En las queridas aulas del Colegio Nacional de Buenos Aires, hube de asistir atónito a un rito que nos obligaba a mantener las calculadoras en alto para que el docente, que recorría morosamente los pupitres, observara las pantallitas. En no pocas ocasiones, solicitaba, suspicaz y receloso, que se prendiera y se volviera a apagar el dispositivo.
Me había criado entre computadoras, por el trabajo de mi padre, y en cada examen sentía que algo estaba muy mal en ese exorcismo digital, que esa caza de brujas (toda caza de brujas) no se condecía ni con el espíritu de los tiempos ni con el del colegio. No imaginé que en los siguientes meses me vería envuelto en una de las aventuras intelectuales más extrañas y significativas de mi adolescencia; una que, además, sellaría gran parte de mi futuro profesional.

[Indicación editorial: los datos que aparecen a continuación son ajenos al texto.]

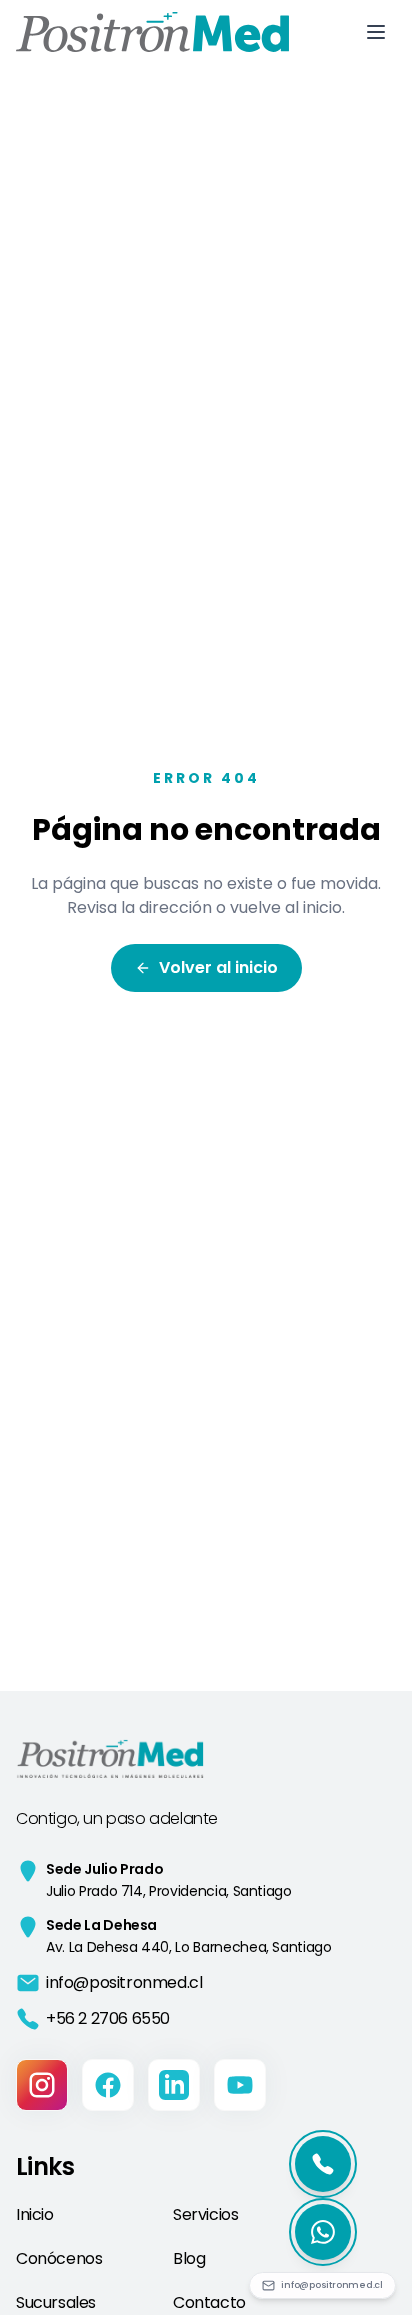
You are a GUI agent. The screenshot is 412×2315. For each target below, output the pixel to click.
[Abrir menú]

En 1975 -el mismo año en que se fundó Microsoft, un año antes de la creación de Apple-, llegó a mis manos una HP-65. Era la primera calculadora programable de bolsillo y, para no tener que tipear decenas de instrucciones cada vez que se necesitaba correr un programa, ofrecía unas tarjetas magnéticas para almacenar el código. Abuelas del diskette y del pendrive, estas tarjetas venían a sanar el talón de Aquiles en el que tanta confianza habían depositado los profesores.
La física me fascinaba, pero era pésimo con la aritmética, de modo que me aboqué furiosamente a entender el lenguaje de programación de la HP-65. Luego de mucho esfuerzo, pude resolver ecuaciones y fórmulas con sólo apretar una tecla. Mi truco se mostró exitoso en el siguiente examen, cuando, tras el rito de expurgación de las pantallas, cargué mi programa y pude verificar que había resuelto correctamente los ejercicios.
Estaba permitido que nos prestáramos las calculadoras -para que todos atravesáramos el examen en las mismas condiciones-, y, como era de esperarse, mi máquina se volvió súbitamente muy popular. Podría decirse, con toda justicia, que mi primera actividad informática fue la creación y distribución de software clandestino.
Bromas aparte, la providencia había puesto a mi alcance una herramienta revolucionaria en un momento bisagra de la historia de la civilización. Me llevó un verano entero, cientos de horas de estudio y mucho ensayo y error tomarle la mano a este arte nuevo y disruptivo de hilvanar instrucciones de programación. Pero el resultado fue asombroso. Los bienintencionados profesores le daban el visto bueno a la pantalla apagada de mi máquina, repitiendo una receta que creían infalible y que, sin embargo, había nacido obsoleta. El código es poder; el balance de las fuerzas se había invertido y el software escrito por un chico de 15 años había derrotado a la autoridad académica.
Por entonces, lo admito, sentía que estaba haciendo un poco de trampa. Hoy sé que aquellos primeros palotes en el rústico lenguaje de la HP-65 me enseñaron destrezas que en un lustro se revelarían fundamentales. Se venía un tsunami que arrasaría con todo, y por eso, a la distancia, perturba la foto de las calculadoras en alto. Se parece demasiado a tratar de tapar el sol con las manos.